La Dégénérescence de la Nation
Où est passé Amir Oren ?
Yossi Verter et Amir Oren, les deux meilleurs journalistes de Haaretz [quotidien israélien de référence], formaient un duo remarquable. Tous deux partageaient une vision du monde et une approche journalistique similaires, centrées sur la micro-tactique (divertissante et merveilleusement tortueuse !) au détriment de la stratégie. Cette perspective crée chez leurs lecteurs une pensée anecdotique où les arbres ridicules cachent la forêt et où la danse perpétuelle des futilités l'emporte sur les mouvements tectoniques
Par : La Chienne
Un secret entre la Chienne et le Cheval (source)
Un beau jour, Amir Oren, qui était le meilleur journaliste du journal Haaretz, une sorte d'Agnon [célèbre écrivain israélien] du langage sécuritaire israélien qui avait transformé ses obsessions sophistiquées en parabole sur la doctrine sécuritaire d'Israël, a disparu. Ce faisant, il a déçu l'espoir de longue date de la Chienne qui attendait qu'un jour, sa chronique apparaisse plutôt dans le supplément culturel et littéraire. Là où le Dr Sophistication se révélerait comme l'inventeur d'un nouveau genre de poésie sécuritaire ultra-sophistiquée (quelque chose comme la poésie séfarade rencontrant le rapport Agranat [commission d'enquête après la guerre de Kippour]), ou une prose allusive pour initiés du renseignement (la Kabbale de l'Ari [mystique juif] rencontrant la structure de Tsahal). Ce genre militaro-poétique renouvellerait le visage de la littérature israélienne et lui donnerait enfin une singularité locale et une pertinence existentielle, en distillant le langage et la culture du système de sécurité à des niveaux de haute culture. Car, comme dans le cas des grands artistes tout au long de l'histoire, c'est précisément la censure et la lutte constante contre elle qui a perfectionné l'écriture d'Oren jusqu'au niveau de l'art.

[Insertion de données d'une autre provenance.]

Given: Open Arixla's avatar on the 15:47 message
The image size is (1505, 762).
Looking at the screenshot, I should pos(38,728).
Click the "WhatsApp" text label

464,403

Mais les fantasmes canins sont une chose et la réalité domestique en est une autre. Par son départ ou son déplacement, qui n'a jamais été clarifié ni même communiqué aux lecteurs (comme toujours), Oren a laissé la première place au deuxième meilleur journaliste, lui aussi (ce n'est pas un hasard) inventeur d'un nouveau genre (la courte histoire politique anecdotique) - Yossi Verter. Ces deux-là ont distillé la réalité gouvernementale israélienne sous ses deux aspects (civil et militaire), et créé une unité de contenu et de forme qui raconte en fait l'échec juif à créer un État occidental.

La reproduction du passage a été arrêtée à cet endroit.